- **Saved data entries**
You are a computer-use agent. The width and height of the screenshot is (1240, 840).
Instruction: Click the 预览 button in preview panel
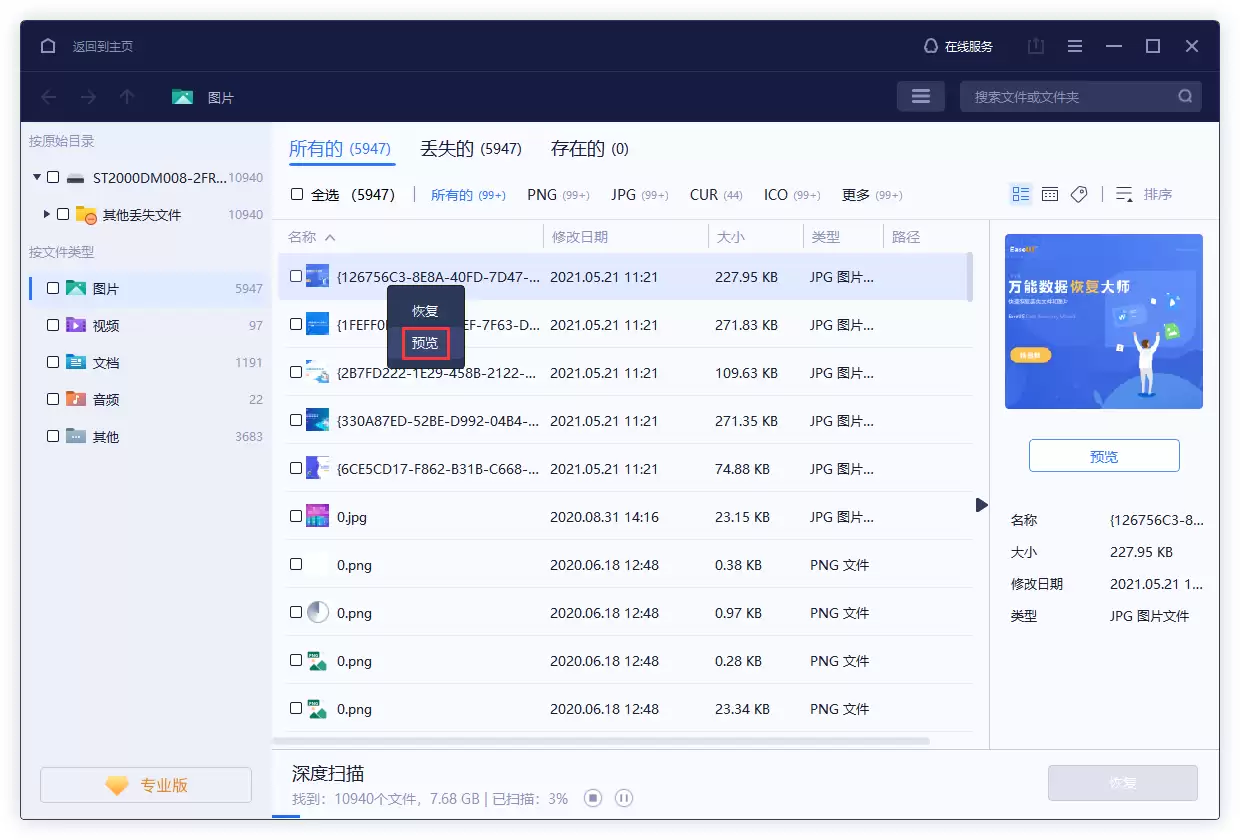click(1104, 456)
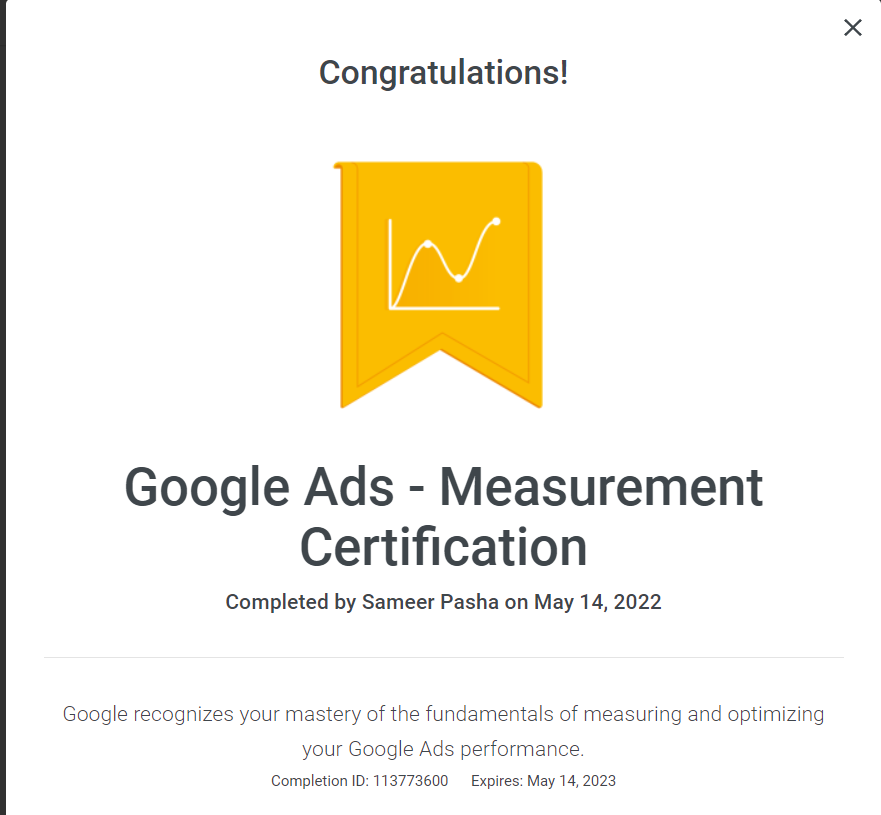Image resolution: width=881 pixels, height=815 pixels.
Task: Click the lowest dip dot on the chart curve
Action: pyautogui.click(x=458, y=278)
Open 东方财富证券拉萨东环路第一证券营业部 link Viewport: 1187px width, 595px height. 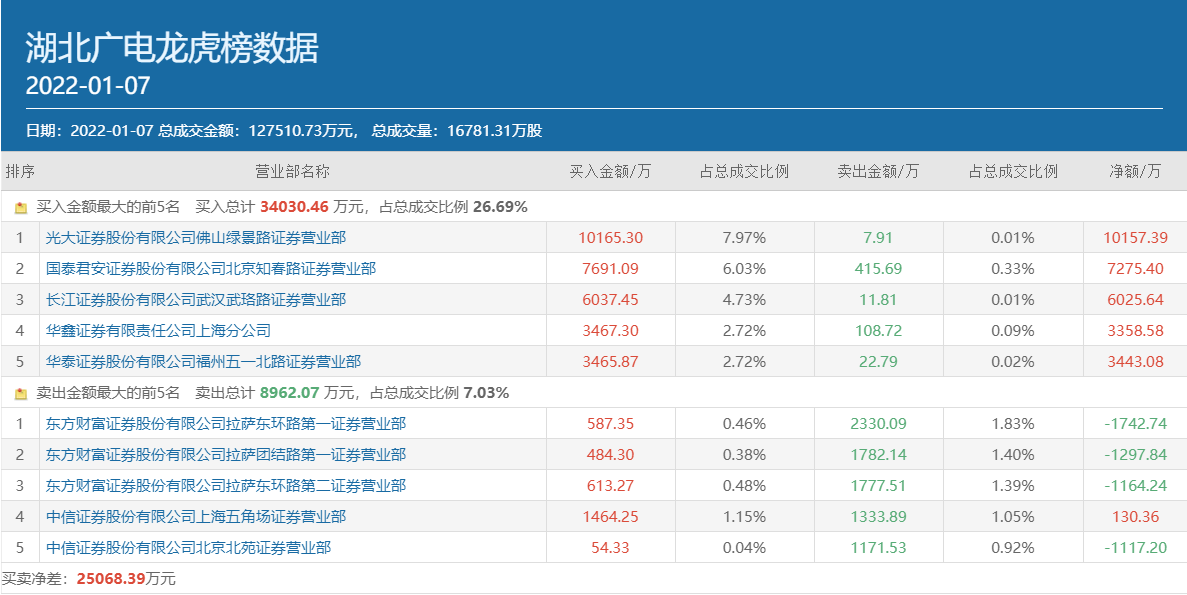pyautogui.click(x=226, y=424)
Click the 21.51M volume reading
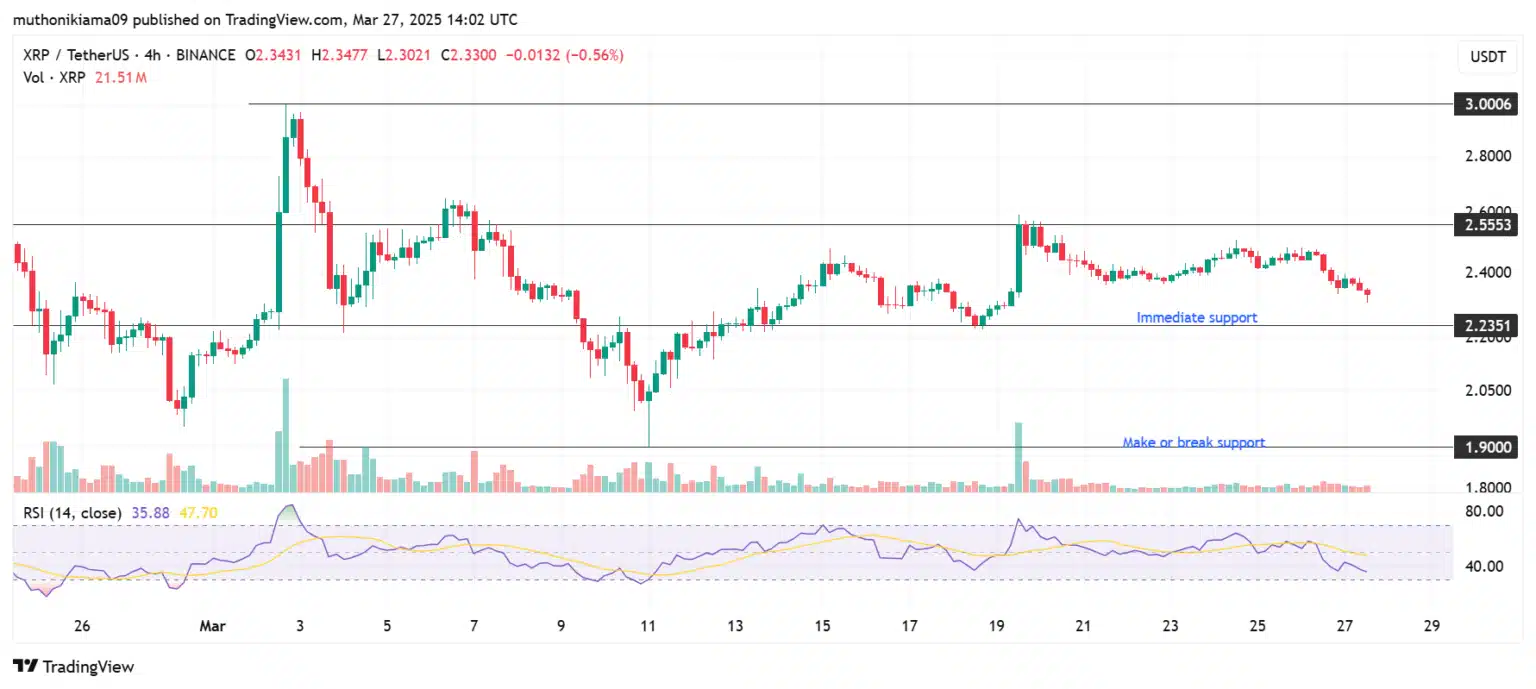The height and width of the screenshot is (689, 1536). tap(120, 77)
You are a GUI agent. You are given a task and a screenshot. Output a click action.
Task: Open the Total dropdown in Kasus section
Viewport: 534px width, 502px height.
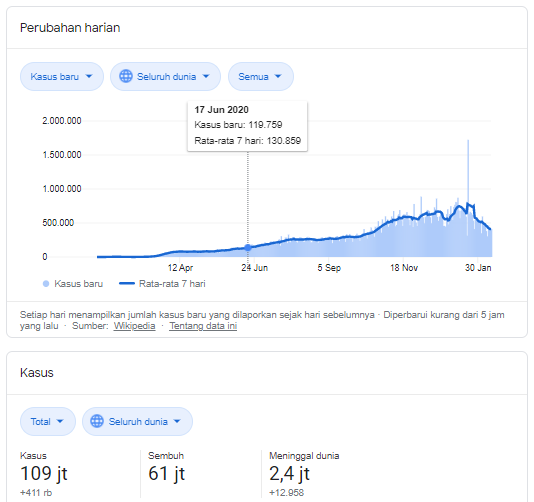click(x=48, y=422)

- **Task to complete**
Leave every picture out and copy precisely the lines from the one containing "Click the 21.51M volume reading" through the last line of the data above, both ends included.

- **Answer area**
Click the 21.51M volume reading
The height and width of the screenshot is (689, 1536). tap(120, 77)
You are a GUI agent. You are given a task and a screenshot. Output a click action.
Task: Open the Total dropdown in Kasus section
Viewport: 534px width, 502px height.
click(x=48, y=422)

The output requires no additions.